People underestimate the energies produced by nuclear EMP. Car magnetos were dying in the trials, power lines and telegraph wires were getting shot through. Your nice tube amp would have no chance.
Do you have a reputable source for any of that? EMP effect is measured by field strength in volts per meter. If you don't have an antenna, or something to act like an antenna (telegraph/telephone/electric power lines) connected to a piece of equipment, the induced voltage in the equipment cannot be extremely large.
Solid state electronics are extremely susceptible to even mild overvoltages. Tubes are not. And magnetos are not. Low-tech magnetos ignition systems are considered to be practically invulneable to EMP.
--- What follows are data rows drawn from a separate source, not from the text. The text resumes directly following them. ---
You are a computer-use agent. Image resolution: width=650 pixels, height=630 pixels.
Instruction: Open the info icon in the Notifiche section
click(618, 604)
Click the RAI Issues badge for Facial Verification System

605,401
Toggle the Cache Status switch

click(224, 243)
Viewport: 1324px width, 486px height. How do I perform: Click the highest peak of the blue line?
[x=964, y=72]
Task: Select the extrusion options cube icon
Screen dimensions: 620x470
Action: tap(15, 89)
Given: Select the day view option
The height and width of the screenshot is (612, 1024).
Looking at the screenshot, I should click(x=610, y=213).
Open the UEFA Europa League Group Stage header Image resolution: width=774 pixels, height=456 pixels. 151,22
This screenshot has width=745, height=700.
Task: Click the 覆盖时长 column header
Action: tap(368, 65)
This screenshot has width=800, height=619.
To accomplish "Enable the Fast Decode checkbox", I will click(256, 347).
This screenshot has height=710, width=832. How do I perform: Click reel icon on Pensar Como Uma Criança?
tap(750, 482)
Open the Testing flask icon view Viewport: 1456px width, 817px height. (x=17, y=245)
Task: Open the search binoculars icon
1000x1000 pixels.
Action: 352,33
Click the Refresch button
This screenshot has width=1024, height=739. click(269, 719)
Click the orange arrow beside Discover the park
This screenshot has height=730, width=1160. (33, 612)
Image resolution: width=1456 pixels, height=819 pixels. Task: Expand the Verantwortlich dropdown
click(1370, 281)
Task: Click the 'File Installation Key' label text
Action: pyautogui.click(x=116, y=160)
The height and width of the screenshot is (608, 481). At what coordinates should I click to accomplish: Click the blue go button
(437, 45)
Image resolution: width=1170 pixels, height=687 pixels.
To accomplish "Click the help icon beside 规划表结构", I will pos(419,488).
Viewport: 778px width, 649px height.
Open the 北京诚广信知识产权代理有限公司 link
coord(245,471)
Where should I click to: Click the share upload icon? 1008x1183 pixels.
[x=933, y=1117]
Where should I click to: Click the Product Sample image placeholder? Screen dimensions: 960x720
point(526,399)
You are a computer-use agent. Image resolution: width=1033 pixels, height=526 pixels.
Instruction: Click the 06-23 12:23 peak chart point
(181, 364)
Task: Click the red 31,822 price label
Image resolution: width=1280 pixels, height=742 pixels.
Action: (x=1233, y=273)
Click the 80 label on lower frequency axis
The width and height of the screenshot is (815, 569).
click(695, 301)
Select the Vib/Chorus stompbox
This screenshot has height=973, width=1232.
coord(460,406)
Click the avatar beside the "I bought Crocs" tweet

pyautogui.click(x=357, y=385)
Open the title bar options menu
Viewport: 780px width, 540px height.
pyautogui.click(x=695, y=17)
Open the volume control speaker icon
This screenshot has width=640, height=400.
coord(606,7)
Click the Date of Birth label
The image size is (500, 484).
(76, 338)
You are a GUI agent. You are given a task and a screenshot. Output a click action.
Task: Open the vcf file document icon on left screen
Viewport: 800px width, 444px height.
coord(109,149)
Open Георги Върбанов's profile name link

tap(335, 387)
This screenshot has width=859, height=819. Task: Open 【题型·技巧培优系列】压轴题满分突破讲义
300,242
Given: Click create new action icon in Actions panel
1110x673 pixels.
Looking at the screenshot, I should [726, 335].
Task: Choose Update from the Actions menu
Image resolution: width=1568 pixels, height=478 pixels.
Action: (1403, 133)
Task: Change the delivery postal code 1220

> I also must re-emphasize the fact that during Soviet high-altitude nuclear tests over Kazakhstan in 1962, rugged diesel generators having no solid state parts were burned out by E1 EMP.
Typical E1 pulse component has up to 50KV/m at ground level and is a high-frequency spectrum, you don't need a long antenna for that. EU railway field immunity test is 10 volts per meter and huge portion of industrial electronic equipment fails that already.
Stuff that burns power lines are lower frequency (and lower yield) E2&E3 components.
Not reputable. Does the author have any conception of diesel engine theory? I do. Prior to computer controls (circa 1990s), the only active electrical component involved in keeping a diesel like the one in my Audi 5000 running, once started, is the fuel shutoff solenoid. Jam that open mechanically, and you can throw the alternator and battery away.
Your Audi has an alternator, just as the diesel generator mentioned there. It has no active components, just stator coils and possibly a rectifier, yet it was cooking up.
Yes, it has an alternator, and as I already explained, if you push-start the car and jam the fuel cutoff solenoid, you don't even need the alternator (or the battery). OK, you need them at night, for the headlights.
Those windings and diodes will carry 100 amps continuously. The E1 pulse isn't going to touch them. It doesn't last anywhere near long enough for them to even begin heating up. The E2 and E3 pulses aren't even a factor.
Solid state electronics are extremely susceptible to even mild overvoltages. Tubes are not. And magnetos are not. Low-tech magnetos ignition systems are considered to be practically invulneable to EMP.